Is Schnellenberger returning to torment MSU again?
by Steve Grinczel | Grinz on Green
EAST LANSING -- The last time Howard Schnellenberger stood on the sideline 53 1/3 yards from the one occupied by Michigan State was quite possibly the dreariest night in recent Spartans football history.
First, MSU athletic director Merrily Dean Baker showed up for the 1993 Liberty Bowl unthinkingly wearing a suit of red and black -- the colors of the Schnellenberger-coached Louisville team the Spartans were about to face that December night in Memphis, Tenn.
A cold, steady sleet fell throughout the game. And although Michigan State apparently had the upper hand, especially since Cardinals quarterback Jeff Brohm was playing with a broken hand, the Spartans came out flat.
Despite his affliction, Brohm completed 19 of 29 passes for 197 yards and a touchdown in the 18-7 upset.
Louisville wasn't a credible college force back then. But, it was on the upswing under Schnellenberger, who built the downtrodden Miami program into a national champion 10 years earlier.
Well, it appears the 74-year-old Schnellenberger is up to his old trick with Florida Atlantic, which visits Spartan Stadium on Saturday.

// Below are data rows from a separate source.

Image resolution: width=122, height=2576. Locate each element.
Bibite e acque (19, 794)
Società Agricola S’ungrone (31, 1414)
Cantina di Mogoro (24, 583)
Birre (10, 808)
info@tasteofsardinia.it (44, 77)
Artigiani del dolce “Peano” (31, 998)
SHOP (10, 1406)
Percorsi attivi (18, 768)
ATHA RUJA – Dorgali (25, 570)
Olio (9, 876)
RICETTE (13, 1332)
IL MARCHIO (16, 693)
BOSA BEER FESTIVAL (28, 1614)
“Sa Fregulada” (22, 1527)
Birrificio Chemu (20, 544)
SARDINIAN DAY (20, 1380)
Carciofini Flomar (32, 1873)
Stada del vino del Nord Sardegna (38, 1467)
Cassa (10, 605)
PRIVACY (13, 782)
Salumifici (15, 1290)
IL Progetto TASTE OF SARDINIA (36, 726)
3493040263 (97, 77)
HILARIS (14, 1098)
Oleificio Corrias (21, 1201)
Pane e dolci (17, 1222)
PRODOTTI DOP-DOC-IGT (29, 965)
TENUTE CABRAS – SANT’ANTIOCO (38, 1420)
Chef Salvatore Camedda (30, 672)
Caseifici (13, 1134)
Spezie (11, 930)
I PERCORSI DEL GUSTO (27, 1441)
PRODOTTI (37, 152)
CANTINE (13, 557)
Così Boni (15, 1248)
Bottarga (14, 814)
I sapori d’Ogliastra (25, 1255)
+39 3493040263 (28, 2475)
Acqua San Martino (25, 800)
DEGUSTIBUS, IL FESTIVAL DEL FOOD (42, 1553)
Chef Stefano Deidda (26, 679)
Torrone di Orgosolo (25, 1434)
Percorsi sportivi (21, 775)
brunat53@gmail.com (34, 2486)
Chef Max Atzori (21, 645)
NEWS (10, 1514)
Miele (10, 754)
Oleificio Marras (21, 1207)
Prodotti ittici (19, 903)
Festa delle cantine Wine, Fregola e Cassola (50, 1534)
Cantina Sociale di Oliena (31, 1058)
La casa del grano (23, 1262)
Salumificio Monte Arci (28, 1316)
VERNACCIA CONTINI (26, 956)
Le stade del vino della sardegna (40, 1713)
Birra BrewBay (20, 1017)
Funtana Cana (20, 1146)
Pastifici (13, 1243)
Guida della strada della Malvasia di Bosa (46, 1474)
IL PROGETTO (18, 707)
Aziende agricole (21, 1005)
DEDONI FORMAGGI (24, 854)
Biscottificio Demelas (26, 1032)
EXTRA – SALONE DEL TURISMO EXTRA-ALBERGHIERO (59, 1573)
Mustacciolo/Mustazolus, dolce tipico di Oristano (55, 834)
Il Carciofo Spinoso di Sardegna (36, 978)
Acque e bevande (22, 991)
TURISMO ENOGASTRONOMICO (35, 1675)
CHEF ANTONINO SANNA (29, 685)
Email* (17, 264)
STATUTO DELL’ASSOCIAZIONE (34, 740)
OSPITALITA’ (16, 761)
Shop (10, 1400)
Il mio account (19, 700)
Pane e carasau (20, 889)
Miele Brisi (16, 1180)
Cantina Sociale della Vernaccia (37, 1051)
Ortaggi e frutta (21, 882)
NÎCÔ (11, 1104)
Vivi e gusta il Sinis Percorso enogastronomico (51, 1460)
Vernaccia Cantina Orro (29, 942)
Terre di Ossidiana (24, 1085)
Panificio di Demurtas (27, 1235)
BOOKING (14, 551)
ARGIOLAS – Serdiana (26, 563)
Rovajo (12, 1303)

The fledgling Owls program program has progressed thusly since leaving Division I-AA for I-A in 2005: 2-9, 5-7, 8-5 including a win over Memphis (hmmmm) in last season's New Orleans Bowl.
FAU is 1-12 against BCS conference teams, with its lone win coming last season against Spartans Big Ten brother Minnesota. And, it's a serious threat to make MSU its second BCS victim.
Even though I know there are miles of contemporary FAU tape to study, I asked Spartans head coach Mark Dantonio if he would pull out that old Liberty Bowl tape, for some sobering perspective if nothing else.
After all, Schnellenberger is running a version of the same pro-style offense he did with Jim Kelly at Miami, and with Brohm at Louisville, and he's got a Kelly clone in strapping 6-foot-5, 230-pound Owls quarterback Rusty Smith, who has a lightning-quick release.
"No, I don't think we'll go back that far," Dantonio said. "They're different people and they're going to feature players that they have. They're very well-organized and run a lot of different sets but saying that, they will be in I-pro-formation a lot, too."
I guess I wasn't really looking at that Liberty Bowl debacle so much for schematic reasons as I was as a cautionary tale of what an upstart can do especially when it doesn't have the favorite's full attention.